悪役令嬢の運命打破論。
四季こよみ
第一部
第1話 王子に救いはないのですか?
乙女ゲームの世界に、前世の記憶を持ったまま転生する。
中々ファンタジックな夢物語ではないか。
微妙に技術レベルの把握しづらい、中世ヨーロッパ風のゲームの世界。
眩しく輝く美男子達がこそばゆい愛の言葉を囁き乙女の夢を叶えてくれる魔法の世界、それがファンタジー世界を舞台にした乙女ゲームである。
+ + + +
彼女前原香織は中小企業に勤めるごく普通のアラサー事務員。
事務員と言っても馬鹿にするなかれ、このご時世大卒がそのまま正社員でしかも事務の仕事をゲットできるなんて超ラッキーな話なのだ。

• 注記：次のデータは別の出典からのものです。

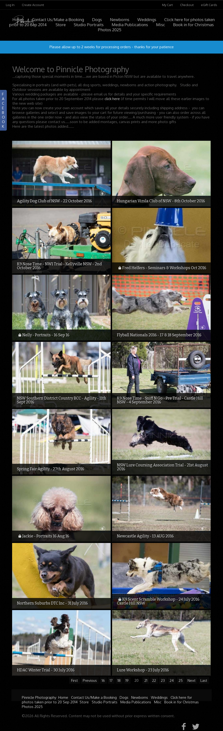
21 (145, 680)
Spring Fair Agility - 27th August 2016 (50, 469)
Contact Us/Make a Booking (58, 19)
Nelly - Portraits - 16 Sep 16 (45, 335)
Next (192, 680)
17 (111, 680)
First (74, 680)
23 (163, 680)
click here (112, 98)
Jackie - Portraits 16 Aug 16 (45, 536)
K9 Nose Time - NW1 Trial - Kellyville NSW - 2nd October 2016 (59, 266)
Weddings (146, 19)
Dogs (97, 19)
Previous (90, 680)
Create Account (33, 5)
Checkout (187, 5)
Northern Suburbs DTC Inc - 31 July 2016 (52, 603)
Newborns (119, 19)
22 (154, 680)
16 (103, 680)
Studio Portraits (104, 702)
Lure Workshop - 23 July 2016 (143, 670)
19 (127, 680)
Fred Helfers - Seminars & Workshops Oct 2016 (164, 268)
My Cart (167, 5)
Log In (10, 5)
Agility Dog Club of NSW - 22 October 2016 (54, 201)
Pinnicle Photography (39, 697)
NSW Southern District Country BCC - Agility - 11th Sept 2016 (61, 400)
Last (203, 680)
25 (181, 680)
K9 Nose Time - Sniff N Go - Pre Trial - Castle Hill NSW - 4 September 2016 (160, 400)
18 (119, 680)
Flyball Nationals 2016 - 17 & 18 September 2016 (159, 335)
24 (172, 680)
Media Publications (135, 702)
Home (18, 19)
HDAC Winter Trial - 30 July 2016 (45, 670)
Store (84, 702)
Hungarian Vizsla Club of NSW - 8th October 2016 (161, 201)
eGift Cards (209, 5)
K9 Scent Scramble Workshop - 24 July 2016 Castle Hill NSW (158, 601)
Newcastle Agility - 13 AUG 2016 (145, 536)
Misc (157, 702)
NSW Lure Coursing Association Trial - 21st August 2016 (162, 467)
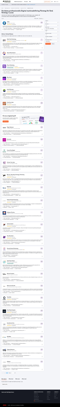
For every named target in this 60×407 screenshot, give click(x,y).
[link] (26, 1)
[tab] (4, 379)
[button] (52, 1)
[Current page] (12, 373)
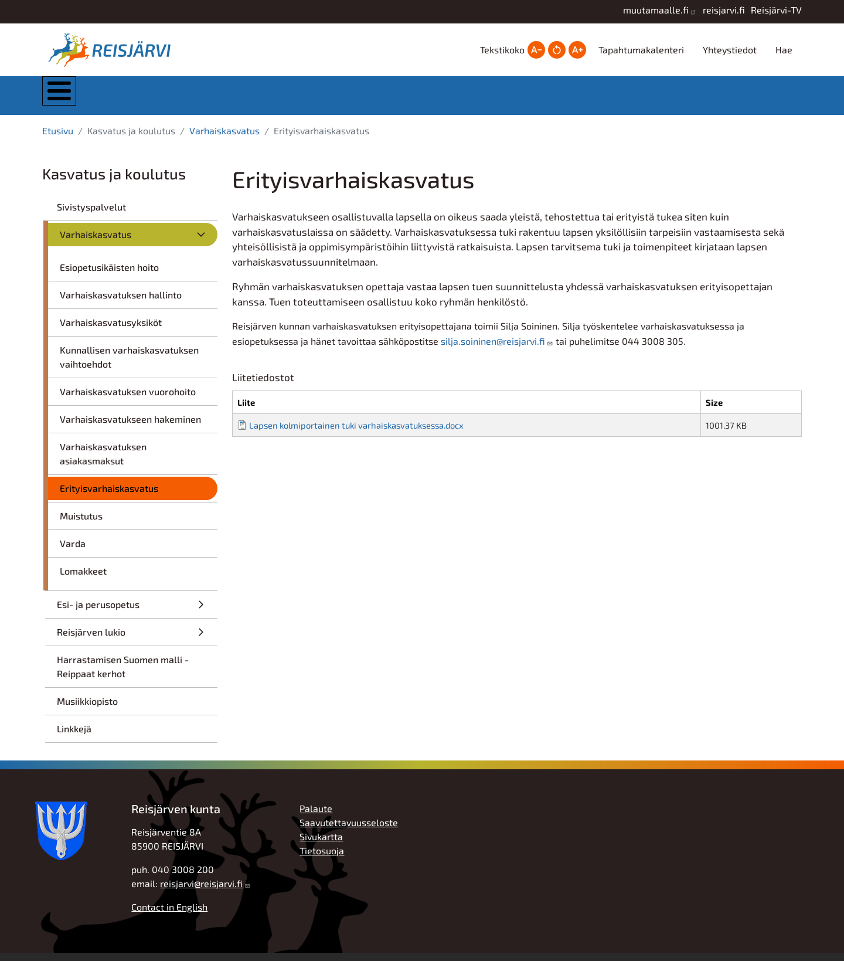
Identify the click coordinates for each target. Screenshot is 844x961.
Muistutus (81, 523)
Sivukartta (321, 844)
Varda (73, 551)
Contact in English (169, 915)
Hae (783, 49)
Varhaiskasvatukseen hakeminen (130, 427)
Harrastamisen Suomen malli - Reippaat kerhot (123, 674)
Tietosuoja (322, 858)
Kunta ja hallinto (172, 99)
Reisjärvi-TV (776, 9)
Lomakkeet (83, 579)
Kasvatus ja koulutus (408, 99)
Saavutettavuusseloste (349, 830)
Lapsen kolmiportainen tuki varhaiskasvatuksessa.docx (356, 433)
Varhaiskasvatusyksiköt (111, 330)
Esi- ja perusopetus (98, 612)
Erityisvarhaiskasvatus (109, 496)
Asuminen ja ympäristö (292, 99)
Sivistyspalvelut (91, 214)
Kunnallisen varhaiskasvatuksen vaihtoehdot (129, 365)
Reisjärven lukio (91, 640)
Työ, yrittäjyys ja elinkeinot (644, 99)
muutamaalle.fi (656, 9)
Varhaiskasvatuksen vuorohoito (128, 399)
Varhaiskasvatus (224, 138)
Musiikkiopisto (87, 709)
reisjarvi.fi (724, 9)
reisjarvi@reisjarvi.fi (201, 891)
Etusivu (57, 138)
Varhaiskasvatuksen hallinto (121, 302)
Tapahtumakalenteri (641, 49)
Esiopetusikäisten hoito (109, 275)
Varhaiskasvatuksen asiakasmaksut (103, 461)
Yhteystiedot (730, 49)
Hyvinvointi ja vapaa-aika (527, 99)
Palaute (316, 816)
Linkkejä (74, 736)
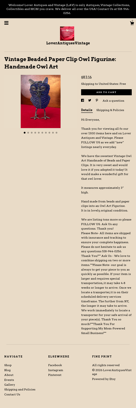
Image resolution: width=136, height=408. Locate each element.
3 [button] (32, 133)
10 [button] (56, 133)
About (8, 375)
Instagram (55, 370)
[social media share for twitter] (90, 100)
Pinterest (54, 375)
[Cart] (132, 23)
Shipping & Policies (110, 110)
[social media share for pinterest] (97, 100)
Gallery (9, 384)
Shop (8, 365)
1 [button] (25, 133)
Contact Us (12, 394)
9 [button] (53, 133)
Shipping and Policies (19, 389)
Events (9, 380)
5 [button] (39, 133)
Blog (7, 370)
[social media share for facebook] (83, 100)
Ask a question (113, 100)
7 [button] (46, 133)
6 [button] (42, 133)
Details (87, 110)
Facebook (55, 365)
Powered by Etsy (104, 379)
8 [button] (49, 133)
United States (108, 84)
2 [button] (28, 133)
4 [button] (35, 133)
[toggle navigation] (6, 23)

やりがいがあるとは言えないけど普段定時に帰れるし、残業代も出るし。給料が安いのは直接利益を生まない部署だからしょうがないと納得できる。
経費を使うが目に見えて成果が出る職業ではない。でも会社にとって必要不可欠な
そんな社会の歯車の一人を自負する香織。
彼女は最近発売されたばかりの乙女ゲームに没頭しアドレナリンらしき物体を大量放出している最中である。
「よし、シリウス真ED!
やっぱ乙女ゲーはファンタジーに限るわ~」
エンディングの一枚絵を鑑賞し、祝杯とばかりに発泡酒の缶のプルタブを開けた。
胡坐据わりで一気飲みをしても咎める者はいない。
一人暮らしなのをいいことにプッハァ、と濡れた口元を腕でぬぐう。
空調の利いた部屋でも夏はやはりビール……は予算的に厳しいが、発泡酒に限る。
現実世界におけるリアル生活は十分身に染みているので、せめてゲームの中でくらい幸せな感情に癒されたい。
着々と攻略を進めているものの、不満点も勿論ある。
高校生の頃から乙女ゲーという乙女ゲーを攻略しつくしてきた彼女は、贅沢にも目が肥えた乙女ゲーマイスターだ。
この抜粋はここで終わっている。